Esta mediocridad instalada tiene rasgos claros: puestos otorgados por cercanía y no por capacidad, títulos inflados cuando no falseados, desprecio por el experto, instituciones al servicio del poder bordeando —cuando no ignorando— la ley, ingente burocracia que ahoga el emprendimiento, cortoplacismo electoral, impunidad para el que falla y estigmatización del que acierta por poner en evidencia al que fracasa. La mayoría de los medios, si no han sido ya colonizados, rehenes del clic y de la subvención, contribuyen a mantener el espejismo con un lenguaje que disfraza los problemas de “retos” y las crisis de “oportunidades”.

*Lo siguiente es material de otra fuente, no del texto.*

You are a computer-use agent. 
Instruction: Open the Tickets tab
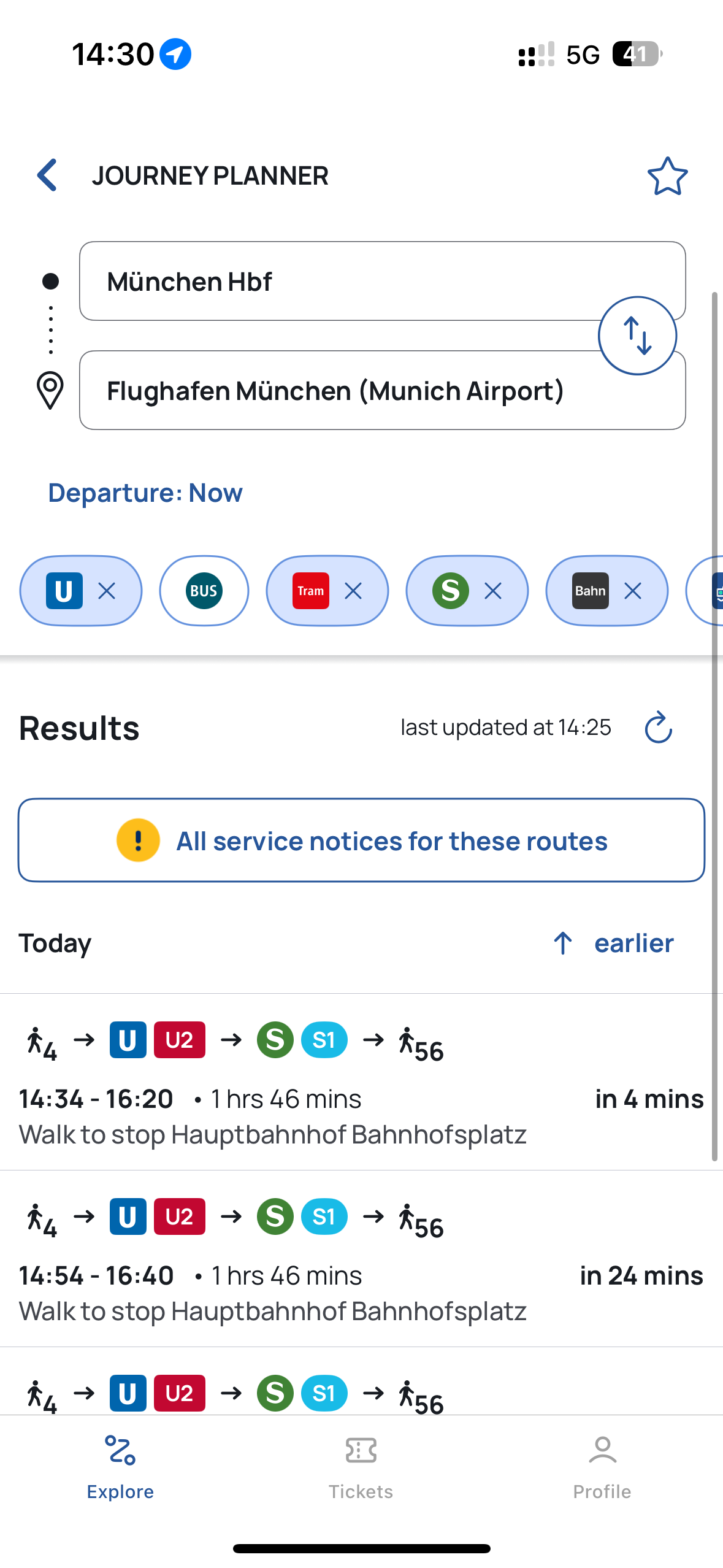point(361,1467)
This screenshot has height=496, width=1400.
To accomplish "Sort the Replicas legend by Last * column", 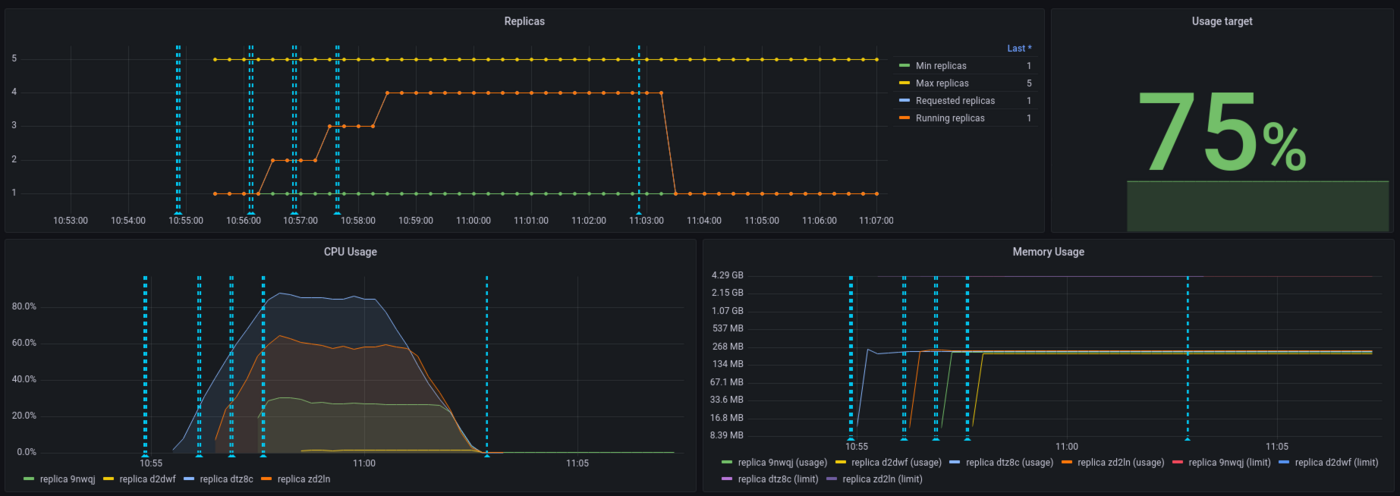I will (x=1019, y=48).
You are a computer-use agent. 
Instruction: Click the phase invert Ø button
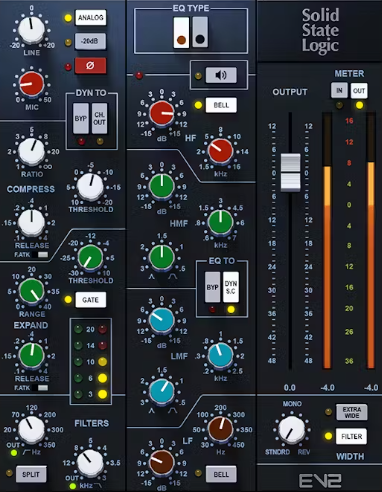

España corre el riesgo real de quedar marginada del grupo de democracias occidentales de primer nivel. No por falta de talento, sino porque quienes ostentan el poder son auténticos mediocres que temen a la excelencia. Prefieren un país dócil, entretenido con relatos y subvenciones, antes que una nación exigente que les pida cuentas.

No somos un país mediocre. Somos un país secuestrado por mediocres. Y si no rompemos esas cadenas, no solo perderemos competitividad y bienestar: perderemos el respeto de nosotros mismos y el lugar que nos corresponde en el mundo. El tiempo para reaccionar no es mañana. Es ahora.